Cette massive princesse devait être une excellente poulinière.
Avec elle il était certain de donner à l’empire un héritier.
Sous le rapport moral, les indices et les notions qu’on lui envoyait étaient également satisfaisants.
Marie-Louise avait été élevée avec un soin minutieux et soumise à une règle étroite, très sévère, presque monastique. Son éducation avait été poussée assez loin.
On avait multiplié pour elle les maîtres de toute sorte. Elle savait presque toutes les langues de l’Europe: le français, l’anglais, l’allemand, l’italien, l’espagnol, le bohême, le turc même. Elle était destinée à être l’épouse d’un prince quelconque et il était bon qu’elle apprît, dès l’enfance, l’idiome de ses futurs sujets.
La musique n’avait pas été oubliée. La harpe achetée par Napoléon et que Lefebvre avait admirée aux Tuileries, prouvait que son futur mari n’ignorait pas ses talents de musicienne.
Quant à la religion, on lui en avait inculqué les pratiques extérieures, sans trop lui laisser approfondir les dogmes. Le hasard des accords politiques pouvait lui donner pour époux un prince catholique, orthodoxe, luthérien, calviniste.
Il ne fallait pas que la religion fût un obstacle à une alliance profitable aux intérêts de la cour d’Autriche.
Elle suivrait les rites du pays où les calculs diplomatiques des conseillers de son père la feraient régner.
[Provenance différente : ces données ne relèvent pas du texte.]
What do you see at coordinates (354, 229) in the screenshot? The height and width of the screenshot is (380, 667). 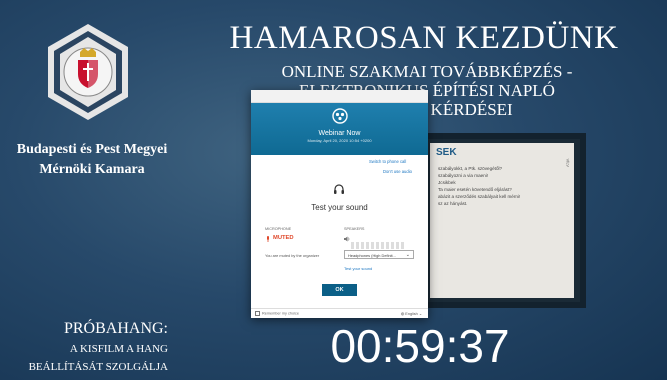 I see `speakers-label: SPEAKERS` at bounding box center [354, 229].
Dans une grande simplicité elle avait été maintenue. Il n’y avait pas que le soldat qui ne fût pas riche, au service de l’Empereur François, comme le disait le dicton. Les revers successifs, les provinces perdues, les armées détruites et renouvelées, les contributions de guerre, avaient épuisé le trésor autrichien. On vivait à l’économie à la Cour de Vienne. Aucun faste. Nulles réceptions solennelles. De petites soirées intimes, presque bourgeoises. De la musique et de modestes rafraîchissements. Aucun meuble de prix dans les appartements, nul objet d’art dans les galeries vides, pas de bijoux. La jeunesse de Marie-Louise s’était écoulée un peu comme à l’auberge, dans le palais de ses pères. On passait son temps, autour d’elle, à faire les malles et à décamper devant Napoléon.